Dataset entries:
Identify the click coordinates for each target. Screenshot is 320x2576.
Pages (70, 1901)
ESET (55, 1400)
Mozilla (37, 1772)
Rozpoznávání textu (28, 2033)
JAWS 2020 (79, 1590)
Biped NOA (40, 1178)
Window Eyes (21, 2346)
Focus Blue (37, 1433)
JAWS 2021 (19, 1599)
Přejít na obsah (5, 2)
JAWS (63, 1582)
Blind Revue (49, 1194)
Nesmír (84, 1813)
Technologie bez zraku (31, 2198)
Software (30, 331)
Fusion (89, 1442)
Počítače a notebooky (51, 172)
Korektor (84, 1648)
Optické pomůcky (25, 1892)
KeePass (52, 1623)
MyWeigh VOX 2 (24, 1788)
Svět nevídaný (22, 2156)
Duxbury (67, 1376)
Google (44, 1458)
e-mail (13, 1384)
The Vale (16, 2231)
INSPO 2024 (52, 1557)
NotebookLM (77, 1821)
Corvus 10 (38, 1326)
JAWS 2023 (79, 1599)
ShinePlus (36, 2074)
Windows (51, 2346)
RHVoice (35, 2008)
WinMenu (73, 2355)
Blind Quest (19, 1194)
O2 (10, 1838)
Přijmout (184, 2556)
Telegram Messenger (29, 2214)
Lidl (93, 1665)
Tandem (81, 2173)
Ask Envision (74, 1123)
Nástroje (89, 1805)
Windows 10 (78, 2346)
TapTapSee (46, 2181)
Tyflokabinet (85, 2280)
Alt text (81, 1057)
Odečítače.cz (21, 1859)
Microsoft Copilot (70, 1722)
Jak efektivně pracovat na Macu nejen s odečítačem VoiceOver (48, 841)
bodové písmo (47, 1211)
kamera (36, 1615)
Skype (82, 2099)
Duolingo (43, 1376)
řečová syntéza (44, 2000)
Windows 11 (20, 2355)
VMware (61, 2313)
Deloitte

What you will do:
Every line of the data above is to be copied out exactly.

Task result:
Identify the click coordinates for each target. Screenshot is 320x2576.
Pages (70, 1901)
ESET (55, 1400)
Mozilla (37, 1772)
Rozpoznávání textu (28, 2033)
JAWS 2020 (79, 1590)
Biped NOA (40, 1178)
Window Eyes (21, 2346)
Focus Blue (37, 1433)
JAWS 2021 (19, 1599)
Přejít na obsah (5, 2)
JAWS (63, 1582)
Blind Revue (49, 1194)
Nesmír (84, 1813)
Technologie bez zraku (31, 2198)
Software (30, 331)
Fusion (89, 1442)
Počítače a notebooky (51, 172)
Korektor (84, 1648)
Optické pomůcky (25, 1892)
KeePass (52, 1623)
MyWeigh VOX 2 (24, 1788)
Svět nevídaný (22, 2156)
Duxbury (67, 1376)
Google (44, 1458)
e-mail (13, 1384)
The Vale (16, 2231)
INSPO 2024 (52, 1557)
NotebookLM (77, 1821)
Corvus 10 (38, 1326)
JAWS 2023 (79, 1599)
ShinePlus (36, 2074)
Windows (51, 2346)
RHVoice (35, 2008)
WinMenu (73, 2355)
Blind Quest (19, 1194)
O2 (10, 1838)
Přijmout (184, 2556)
Telegram Messenger (29, 2214)
Lidl (93, 1665)
Tandem (81, 2173)
Ask Envision (74, 1123)
Nástroje (89, 1805)
Windows 10 (78, 2346)
TapTapSee (46, 2181)
Tyflokabinet (85, 2280)
Alt text (81, 1057)
Odečítače.cz (21, 1859)
Microsoft Copilot (70, 1722)
Jak efektivně pracovat na Macu nejen s odečítačem VoiceOver (48, 841)
bodové písmo (47, 1211)
kamera (36, 1615)
Skype (82, 2099)
Duolingo (43, 1376)
řečová syntéza (44, 2000)
Windows 11 (20, 2355)
VMware (61, 2313)
Deloitte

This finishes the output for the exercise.